Hi!
When I write a P4 program on BMv2 using the v1model
, I need to monitor queue length information for my congestion control algorithm. I obtain this information by reading standard_metadata.deq_qdepth
at the egress when each packet dequeues, to achieve a certain level of real-time queue monitoring.
My congestion control process works as follows: I implemented a real-time token bucket in the ingress (I didn’t use the built-in meter
because I need to dynamically update the rate in the data plane, which meter
doesn’t allow). When the queue length increases, I reduce the rate using an algorithm similar to QCN. Otherwise, I linearly increase the rate over time (currently 400bps every 50ms over a 1Mbps link).
However, when I examined the monitoring data, I noticed sudden increases in queue length. For example, in the following logs (first column: timestamp, second column: standard_metadata.deq_qdepth
printed via log_msg
):
23:44:09.487,0
23:44:09.488,0
23:44:09.496,0
23:44:09.497,0
23:44:09.505,0
23:44:09.506,0
23:44:09.514,0
23:44:09.645,27
23:44:09.646,26
23:44:09.647,26
23:44:09.647,25
23:44:09.648,24
23:44:09.649,23
23:44:09.650,22
23:44:09.651,21
23:44:09.651,20
23:44:09.652,19
23:44:09.652,18
23:44:09.653,17
23:44:09.653,16
23:44:09.654,15
23:44:09.655,14
23:44:09.655,13
23:44:09.656,12
23:44:09.656,11
23:44:09.657,10
23:44:09.658,9
23:44:09.658,8
23:44:09.659,7
23:44:09.659,6
23:44:09.659,5
23:44:09.659,4
23:44:09.660,3
23:44:09.661,2
23:44:09.661,1
23:44:09.662,0
23:44:09.665,0
23:44:09.675,0
23:44:09.685,0
23:44:09.689,0
23:44:09.706,0
23:44:09.707,0
23:44:09.718,0
Between 23:44:09.514
and 23:44:09.645
, there is a time gap of over 100ms, and the queue length suddenly jumps to 27. Prior to that, packets were dequeuing roughly every 8ms on average. This sudden jump seems odd.

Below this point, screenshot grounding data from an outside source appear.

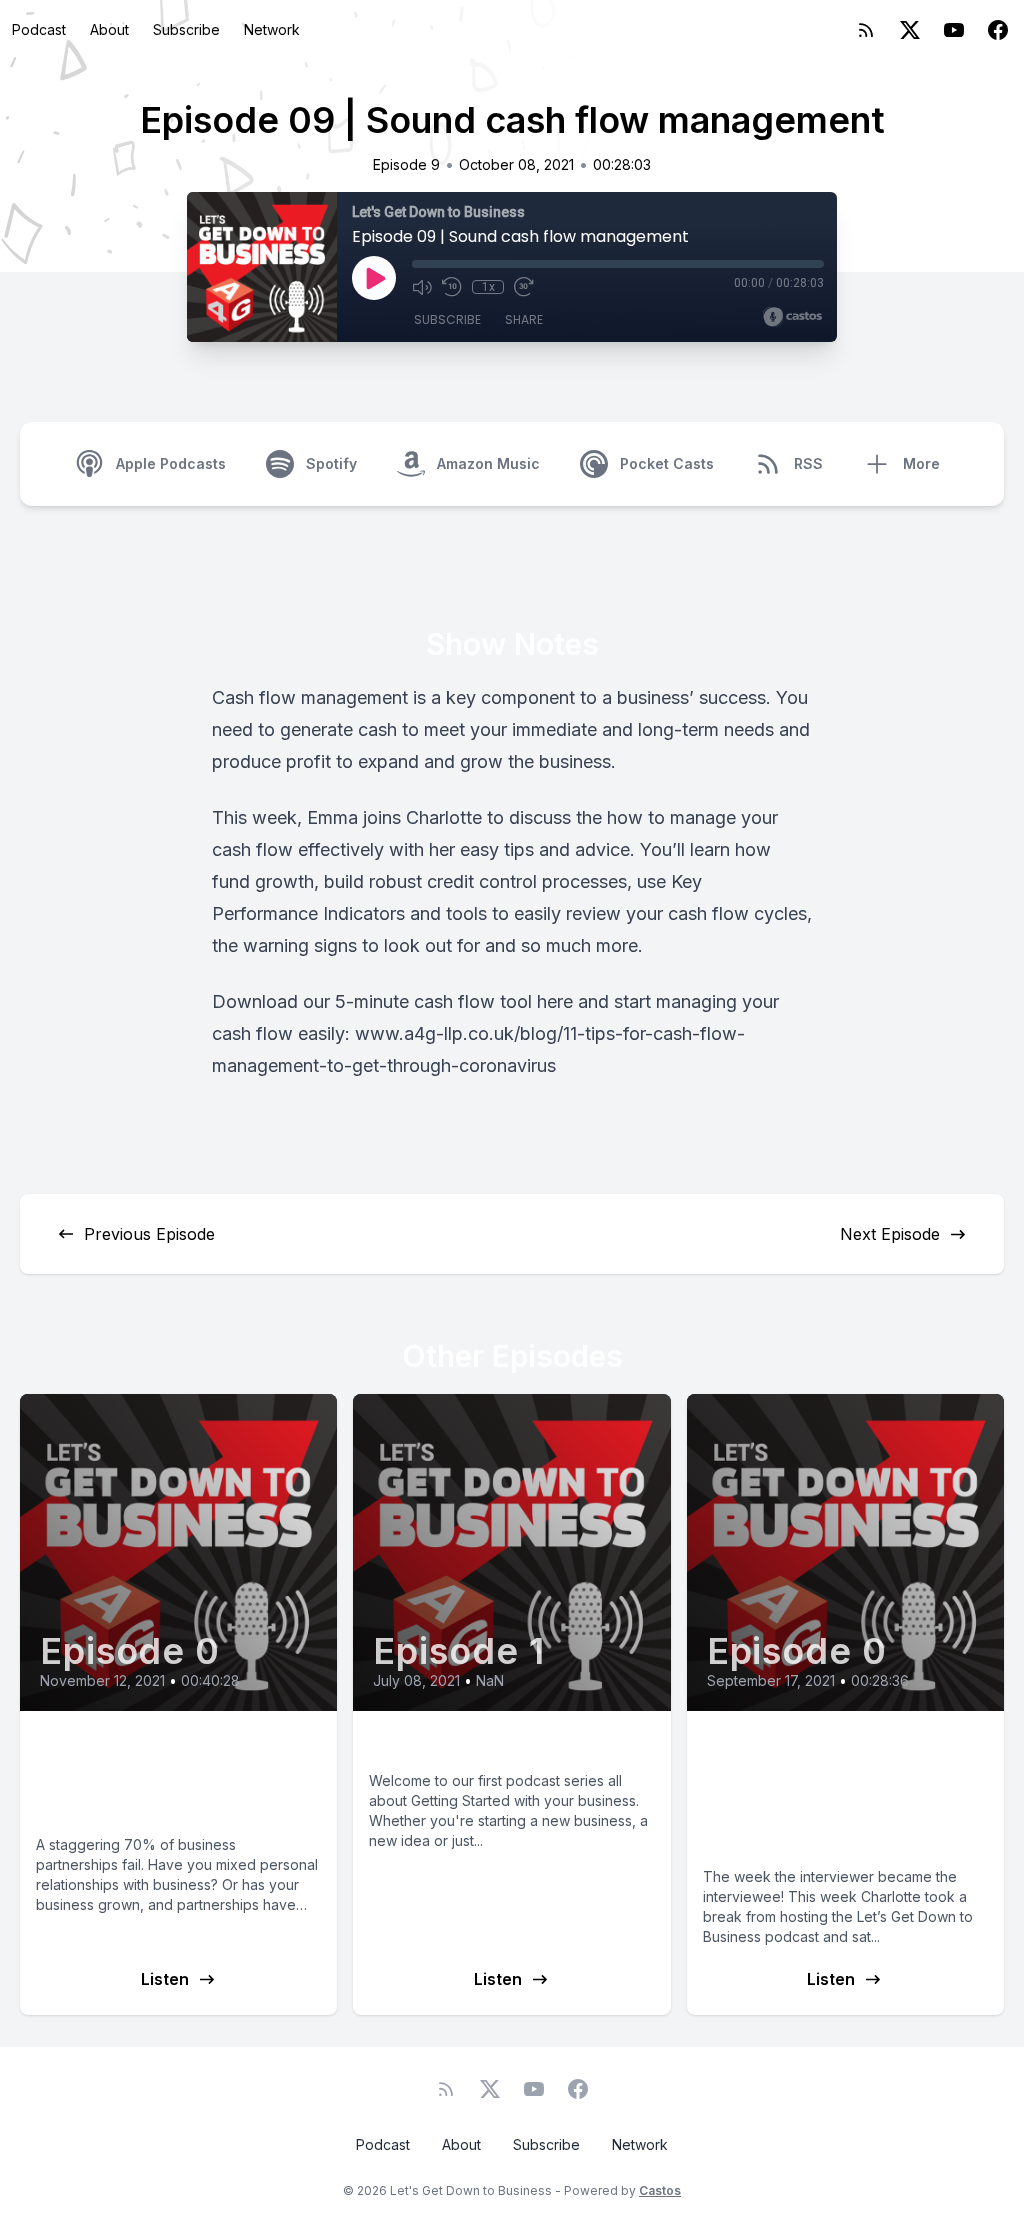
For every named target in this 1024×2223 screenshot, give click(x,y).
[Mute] (422, 287)
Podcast (39, 29)
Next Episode (890, 1234)
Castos (660, 2190)
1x (488, 287)
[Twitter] (910, 30)
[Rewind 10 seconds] (452, 287)
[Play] (374, 278)
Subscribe (186, 29)
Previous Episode (149, 1234)
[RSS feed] (866, 30)
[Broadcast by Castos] (792, 317)
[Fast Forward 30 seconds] (524, 287)
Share (524, 319)
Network (272, 29)
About (109, 29)
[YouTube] (954, 30)
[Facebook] (998, 30)
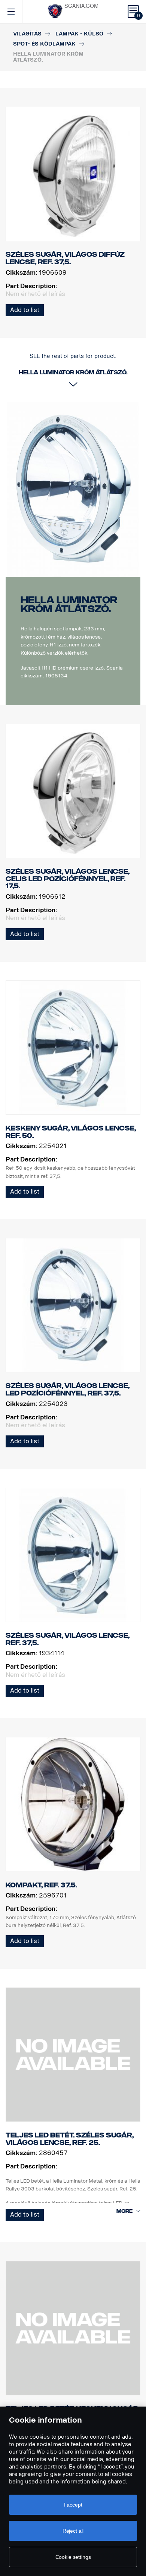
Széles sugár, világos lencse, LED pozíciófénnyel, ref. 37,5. (68, 1389)
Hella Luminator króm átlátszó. (69, 604)
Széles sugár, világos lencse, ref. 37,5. (68, 1639)
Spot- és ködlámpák (44, 44)
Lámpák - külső (79, 34)
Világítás (27, 34)
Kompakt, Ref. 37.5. (41, 1885)
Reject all (73, 2531)
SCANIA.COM (81, 6)
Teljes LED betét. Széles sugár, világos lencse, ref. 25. (70, 2138)
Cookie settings (73, 2557)
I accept (73, 2505)
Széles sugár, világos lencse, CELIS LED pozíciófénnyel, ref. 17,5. (68, 879)
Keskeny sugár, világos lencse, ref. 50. (71, 1132)
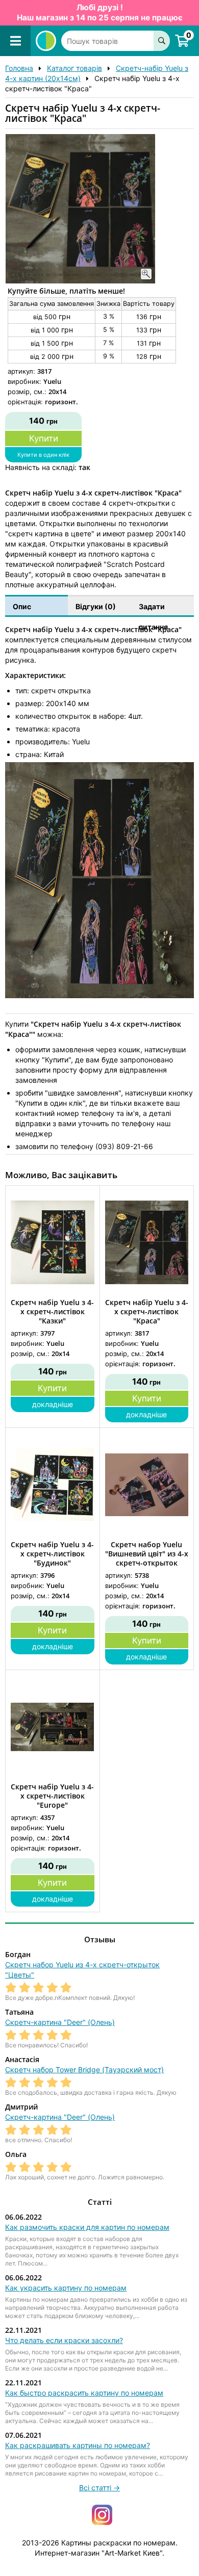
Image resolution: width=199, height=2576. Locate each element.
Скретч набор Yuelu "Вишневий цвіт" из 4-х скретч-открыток (146, 1554)
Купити (43, 438)
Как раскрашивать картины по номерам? (77, 2445)
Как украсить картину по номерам (66, 2287)
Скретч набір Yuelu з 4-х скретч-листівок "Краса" (146, 1311)
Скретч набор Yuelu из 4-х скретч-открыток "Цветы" (82, 1969)
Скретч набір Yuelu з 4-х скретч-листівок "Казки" (52, 1311)
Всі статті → (99, 2487)
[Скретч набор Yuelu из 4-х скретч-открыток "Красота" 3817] (46, 41)
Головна (19, 68)
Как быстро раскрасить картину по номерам (84, 2392)
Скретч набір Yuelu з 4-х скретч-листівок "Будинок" (52, 1554)
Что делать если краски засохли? (64, 2340)
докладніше (52, 1404)
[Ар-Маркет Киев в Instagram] (102, 2514)
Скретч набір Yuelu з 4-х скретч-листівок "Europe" (52, 1796)
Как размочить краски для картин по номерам (87, 2227)
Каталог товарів (74, 68)
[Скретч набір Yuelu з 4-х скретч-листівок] (80, 208)
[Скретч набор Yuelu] (147, 1484)
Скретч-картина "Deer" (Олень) (60, 2022)
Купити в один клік (43, 454)
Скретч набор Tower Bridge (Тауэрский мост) (84, 2069)
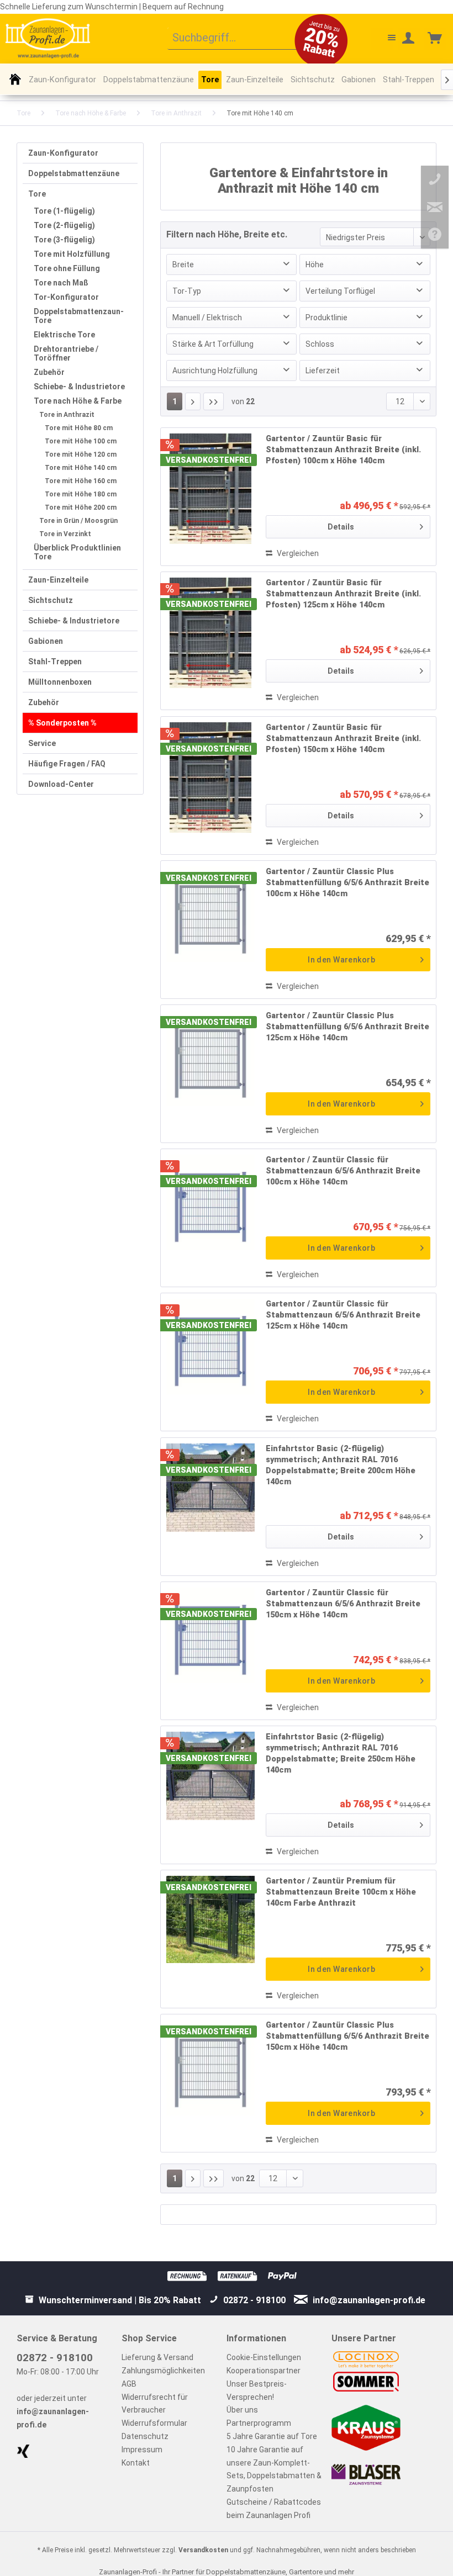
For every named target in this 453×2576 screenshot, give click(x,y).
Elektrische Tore (64, 334)
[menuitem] (241, 39)
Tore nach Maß (61, 282)
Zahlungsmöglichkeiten (163, 2370)
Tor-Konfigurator (66, 297)
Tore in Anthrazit (66, 415)
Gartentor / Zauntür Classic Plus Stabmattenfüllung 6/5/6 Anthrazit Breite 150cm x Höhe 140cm (347, 2036)
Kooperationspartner (264, 2370)
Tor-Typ (186, 291)
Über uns (242, 2409)
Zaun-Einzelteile (58, 579)
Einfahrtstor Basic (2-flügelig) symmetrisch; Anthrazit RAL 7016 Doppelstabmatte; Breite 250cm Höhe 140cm (340, 1753)
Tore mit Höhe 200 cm (81, 507)
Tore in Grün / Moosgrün (78, 521)
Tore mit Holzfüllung (72, 254)
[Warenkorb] (435, 39)
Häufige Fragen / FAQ (67, 763)
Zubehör (49, 372)
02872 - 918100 (55, 2357)
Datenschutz (145, 2436)
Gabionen (45, 641)
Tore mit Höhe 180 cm (81, 494)
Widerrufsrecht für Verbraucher (155, 2404)
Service (42, 743)
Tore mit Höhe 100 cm (81, 441)
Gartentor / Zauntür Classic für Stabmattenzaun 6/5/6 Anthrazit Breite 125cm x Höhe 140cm (343, 1315)
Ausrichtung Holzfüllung (214, 370)
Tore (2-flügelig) (64, 225)
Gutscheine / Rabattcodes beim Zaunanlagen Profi (274, 2509)
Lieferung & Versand (157, 2357)
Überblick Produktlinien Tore (77, 552)
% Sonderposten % (62, 722)
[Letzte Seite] (213, 401)
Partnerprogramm (259, 2423)
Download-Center (61, 784)
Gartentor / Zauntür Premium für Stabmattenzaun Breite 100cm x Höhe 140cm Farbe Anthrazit (341, 1892)
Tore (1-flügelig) (64, 211)
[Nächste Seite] (193, 401)
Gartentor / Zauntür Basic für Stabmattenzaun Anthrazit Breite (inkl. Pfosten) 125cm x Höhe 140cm (343, 594)
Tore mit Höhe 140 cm (81, 468)
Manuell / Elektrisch (207, 317)
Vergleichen (297, 553)
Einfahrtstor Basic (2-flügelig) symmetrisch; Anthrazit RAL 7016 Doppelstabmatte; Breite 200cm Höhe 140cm (340, 1465)
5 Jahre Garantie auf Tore (272, 2436)
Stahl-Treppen (55, 661)
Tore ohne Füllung (67, 268)
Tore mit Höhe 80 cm (79, 428)
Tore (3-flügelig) (64, 239)
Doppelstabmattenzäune (73, 173)
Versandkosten (203, 2550)
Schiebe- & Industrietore (79, 386)
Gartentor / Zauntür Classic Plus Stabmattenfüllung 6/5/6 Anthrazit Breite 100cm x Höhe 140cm (347, 882)
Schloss (319, 344)
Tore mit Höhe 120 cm (81, 454)
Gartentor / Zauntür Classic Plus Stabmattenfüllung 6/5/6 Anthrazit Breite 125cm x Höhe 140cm (347, 1027)
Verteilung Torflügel (340, 291)
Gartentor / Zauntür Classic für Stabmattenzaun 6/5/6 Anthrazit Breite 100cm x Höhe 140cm (343, 1171)
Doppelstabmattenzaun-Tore (79, 316)
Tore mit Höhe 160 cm (81, 481)
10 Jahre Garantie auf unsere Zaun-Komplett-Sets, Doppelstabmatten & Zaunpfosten (274, 2469)
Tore (37, 193)
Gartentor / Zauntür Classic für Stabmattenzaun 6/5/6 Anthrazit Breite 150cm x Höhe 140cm (343, 1604)
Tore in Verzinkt (65, 534)
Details (341, 526)
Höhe (314, 264)
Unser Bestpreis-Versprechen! (257, 2390)
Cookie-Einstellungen (264, 2357)
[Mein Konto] (409, 39)
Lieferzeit (322, 370)
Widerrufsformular (154, 2423)
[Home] (15, 79)
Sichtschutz (50, 600)
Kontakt (136, 2462)
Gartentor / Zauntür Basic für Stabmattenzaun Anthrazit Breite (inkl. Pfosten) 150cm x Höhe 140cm (343, 738)
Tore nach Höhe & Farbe (78, 400)
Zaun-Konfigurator (63, 153)
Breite (183, 264)
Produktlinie (326, 317)
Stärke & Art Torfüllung (213, 344)
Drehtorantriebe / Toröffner (66, 353)
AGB (129, 2383)
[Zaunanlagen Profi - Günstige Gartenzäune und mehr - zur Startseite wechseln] (48, 38)
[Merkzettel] (382, 39)
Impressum (142, 2449)
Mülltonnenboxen (60, 682)
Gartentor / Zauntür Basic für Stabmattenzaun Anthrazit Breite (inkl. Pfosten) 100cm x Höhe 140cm (343, 450)
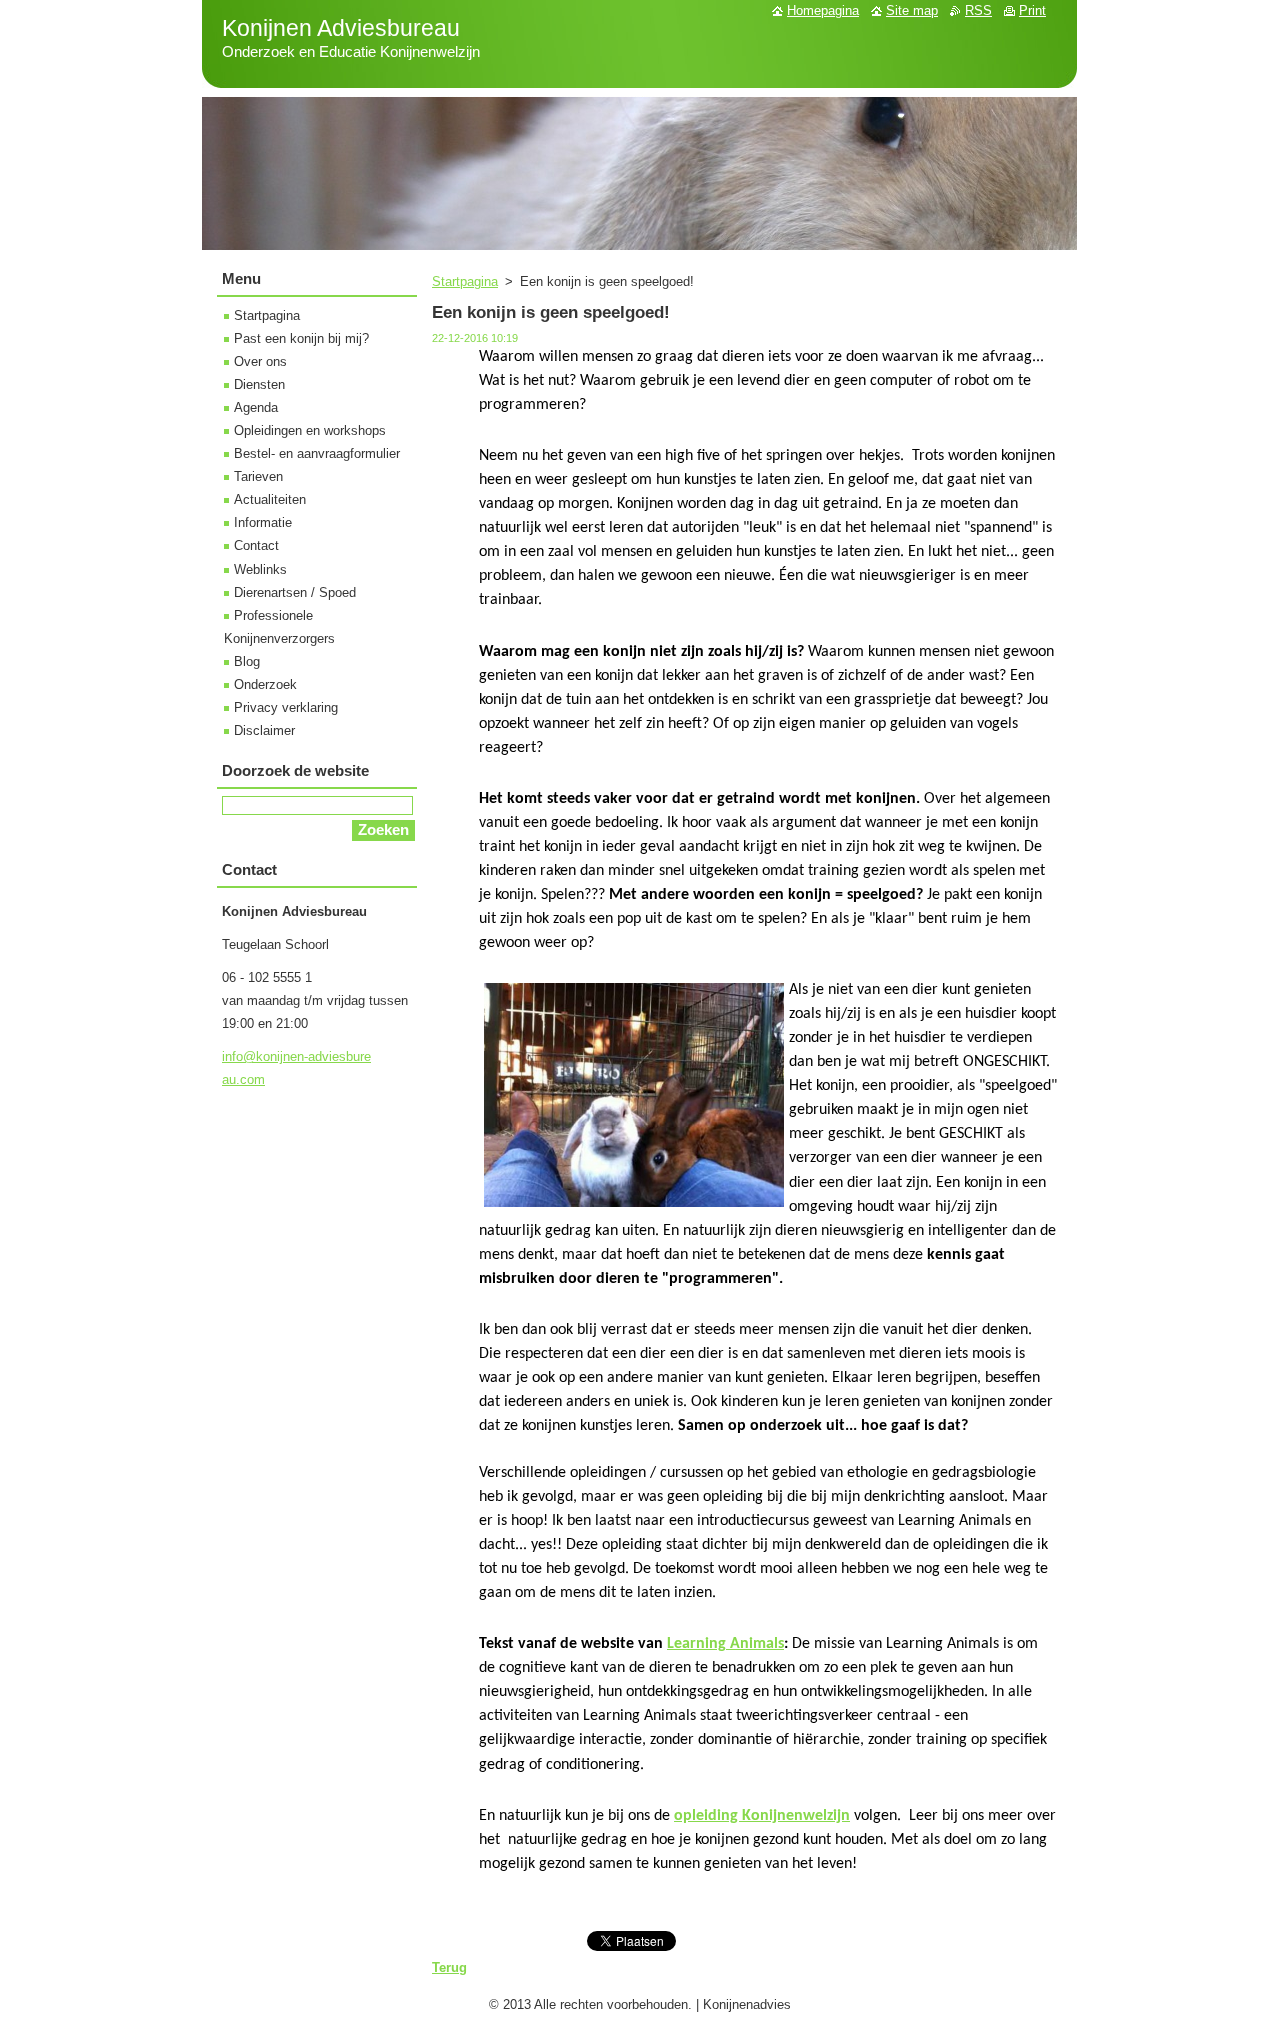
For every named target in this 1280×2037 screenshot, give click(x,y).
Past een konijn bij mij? (301, 338)
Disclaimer (264, 730)
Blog (247, 661)
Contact (256, 545)
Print (1032, 10)
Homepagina (823, 10)
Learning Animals (725, 1644)
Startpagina (465, 281)
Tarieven (258, 476)
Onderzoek (265, 684)
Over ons (260, 361)
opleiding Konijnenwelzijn (762, 1816)
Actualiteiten (270, 499)
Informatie (263, 522)
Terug (449, 1967)
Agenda (256, 407)
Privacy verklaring (286, 707)
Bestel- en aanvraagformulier (317, 453)
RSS (978, 10)
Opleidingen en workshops (310, 430)
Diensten (259, 384)
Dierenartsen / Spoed (295, 592)
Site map (912, 10)
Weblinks (260, 569)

Since my rate control implementation at the sending edge is based on a pacing time interval derived from rate (not window-based), it shouldn’t cause a burst of packets all at once.
My questions are:
What could be the reason for this behavior? Is it possible that BMv2 processes enqueue/dequeue in batches, and therefore the deq_qdepth
reading is not guaranteed to be accurate for every individual packet?
If so, is this batching behavior a specific characteristic of BMv2, or should I assume that commercial switches also exhibit similar batch processing, and thus I should design my congestion control algorithm based on this assumption?